Auch bei den NeoCons der FDP gibt es Leistungsverweigerer: Die schön blonde Silvana Koch-Mehrin stand ja schon länger unter Beschuss - jetzt greift sie dem wohl unvermeidlichen vor und tritt von allen politischen Ämtern zurück, behält aber ihr Abgeordnetenmandat.

Und wieder CDU: Matthias Pröfrock

Und weiter geht's: Der ebenfalls offenbar stinkfaule aber geltungssüchtige CDU-Abgeordnete Matthias Pröfrock verzichtet, seinem Lügenbaron Guttenberg folgend, auf das Tragen seines Doktortitels. Laut VroniPlag soll er nämlich, was auch sonst, betrogen haben.

Update 07.07.2011: Der Titel ist futsch. Die Uni Tübigen entzog dem Betrüger Pröfrock den Titel. Pröfrock selbst will aber Landtagsabgeordneter bleiben. Die Wähler hätten ihn schliesslich nicht wegen seines Doktortitels gewählt.

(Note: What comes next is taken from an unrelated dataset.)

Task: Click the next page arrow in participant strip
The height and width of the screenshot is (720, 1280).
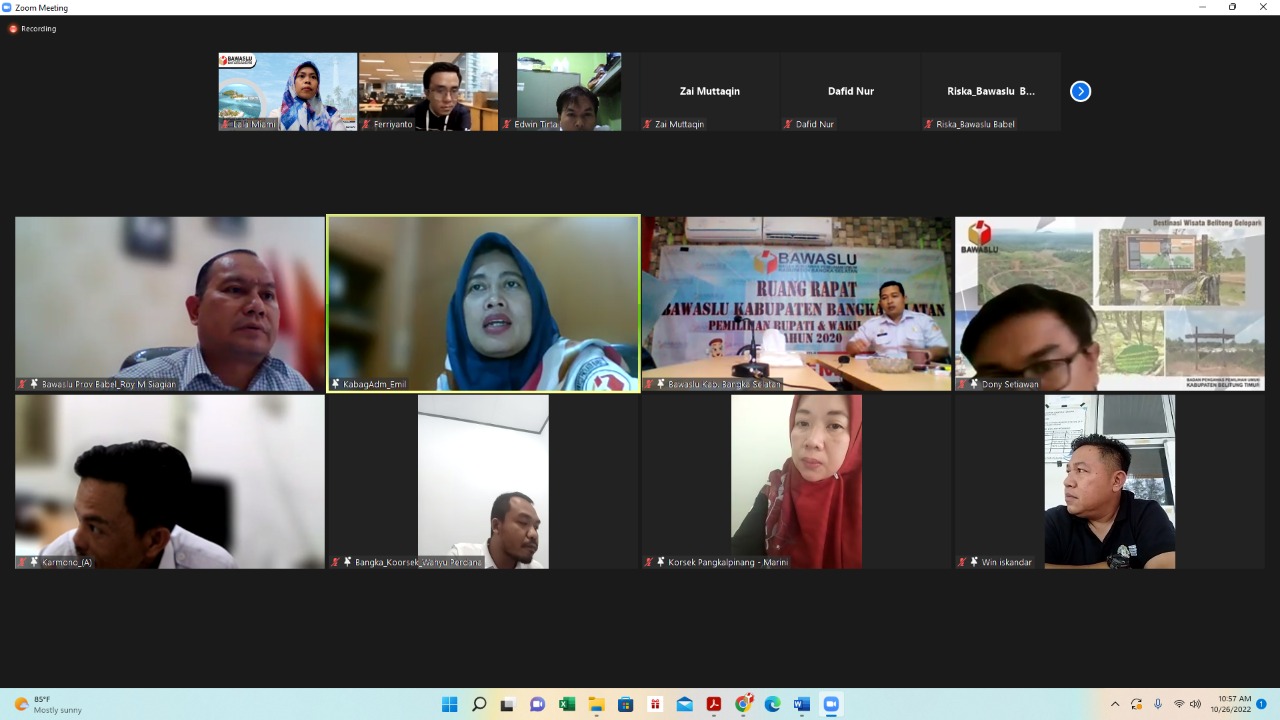Action: click(x=1080, y=91)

Diesmal CSU: Vroni Stoiber-Sass

Und eine gibt's noch: Der Tochter des ehemaligen bayerischen Ministerpräsidenten und jetzigen Europa-Touristen Ede Stoiber von der CSU, Veronica Sass, wurde ihr Titel bereits aberkannt. Sie will sich aber nicht damit abfinden, dass für sie dieselben Maßstäbe wie für alle anderen sterblichen Menschen gelten sollen, schliesslich war ihr Papa von der CSU ja mal bayerischer Ministerpräsident - und kommt damit in der bayerischen Hierarchie gleich nach Gott. Frau Sass möchte daher mit ihren Anwälten den Klageweg beschreiten.

Tja Herr Stoiber, wenn das die christlichen Werte sind, die Sie ihrer Tochter mitgegeben haben, dann bin ich doch sehr froh kein Christ zu sein. Und wenn doch, dann müsste ich mich jetzt lange und ausgiebig fremd schämen und dann austreten aus dem verlogenen Verein.

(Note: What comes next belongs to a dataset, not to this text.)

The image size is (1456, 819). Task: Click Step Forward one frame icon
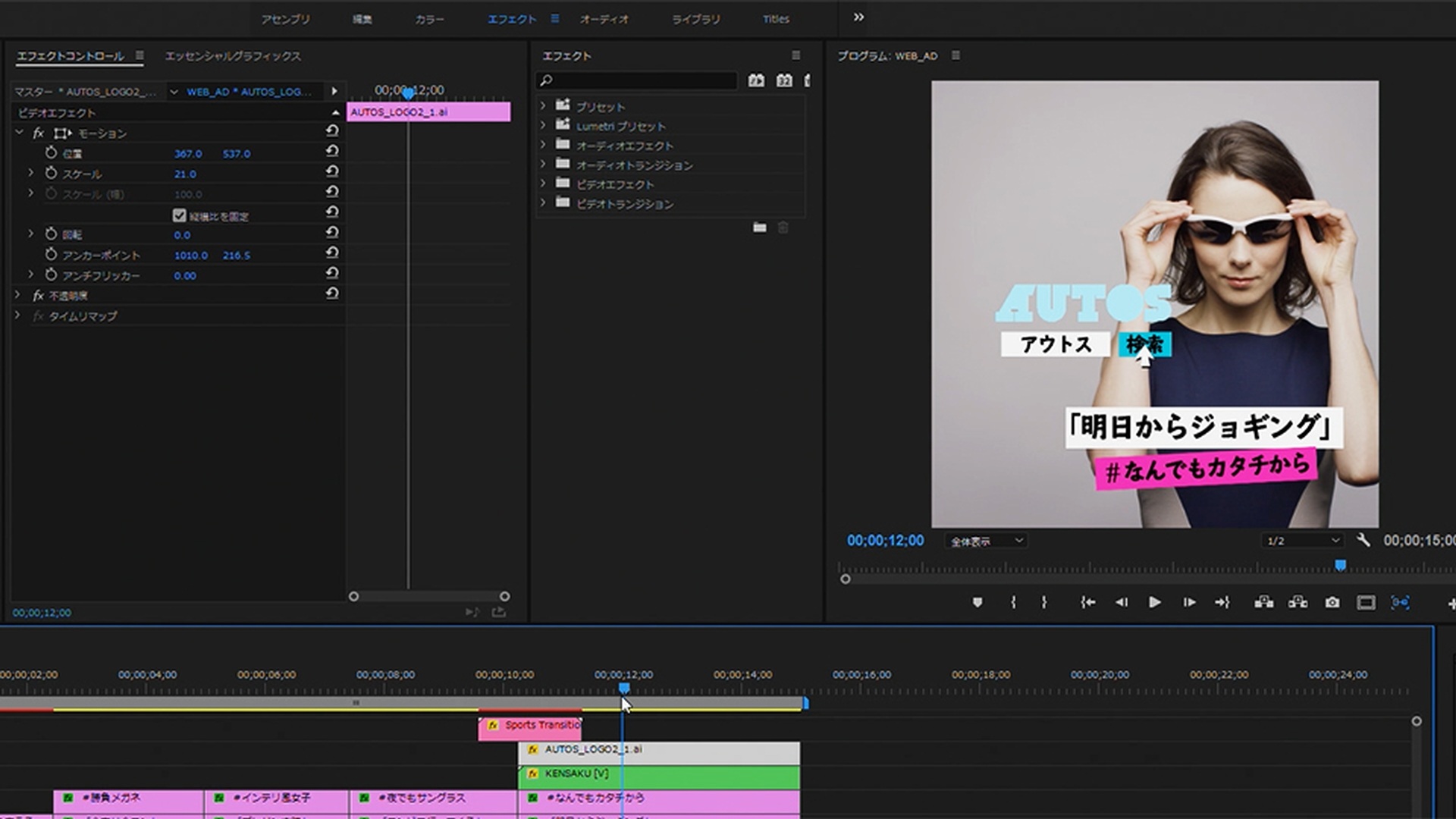click(x=1188, y=602)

Nochmal der Lügenbaron Guttenberg

Die Uni Bayreuth bescheinigt ihm vorsätzliche Täuschung. In ihrem 83 Seiten umfassenden Abschlussbericht (.pdf) stellt die Kommission fest, dass Guttenberg "die Standards guter wissenschaftlicher Praxis evident grob verletzt und hierbei vorsätzlich getäuscht hat" (S. 13). Zudem ermittelt die Staatsanwaltschaft in Hof wegen Verstoßes gegen das Urheberrecht. Mehr als 100 Anzeigen sollen vorliegen.

Update 07.07.2011

Wieder CDU: Bernd Althusmann

Der nächste Betrüger und Dieb geistigen Eigentums ist Bernd Althusmann, Kultusminister aus Niedersachsen und gleichzeitig Vorsitzender der Kultusministerkonferenz, einem Gremium von Spezialexperten deren wichtigstes Instrument die Reform ist. Deswegen macht sie davon ausgiebig und flächendeckend Gebrauch. Althusmann hat aber nicht abgeschrieben oder gar betrogen: nein, Gott bewahre!, der Mann ist doch ehrlich, er hat seine Arbeit nach den ihm "damals bekannten Zitierstandards angefertigt", sagt er. Damit bestätigt er allerdings nur, was in seiner Dissertation offensichtlich wird: dass er tatsächlich von wissenschaftlichem Arbeiten keinen blassen Schimmer und wohl auch kein Interesse daran hatte, als er seine Arbeit aus etwa 10 Werken zusammenkopierte. Ausnahmsweise wurde dieser Betrug nicht von den mindestens links-extremistischen "Plagiatsjägern", die sich ausnahmslos von gefunden Plagiaten bei Politikern der "Schwarzen Pest" oder der "Gelbsucht (Hep. A-C)" ernähren, entdeckt, sondern von der Wochenzeitung "Die Zeit".

Rücktrittsforderungen sind selbstverständlich völlig überzogen, schliesslich ist der Mann nicht wegen seines Doktortitels Kultusminister.

Und nochmal FDP: Margarita Mathiopoulos

 Für Frau Mathiopoulos steht der Plagiatszähler bei 44,6% Seiten, die Plagiate enthalten.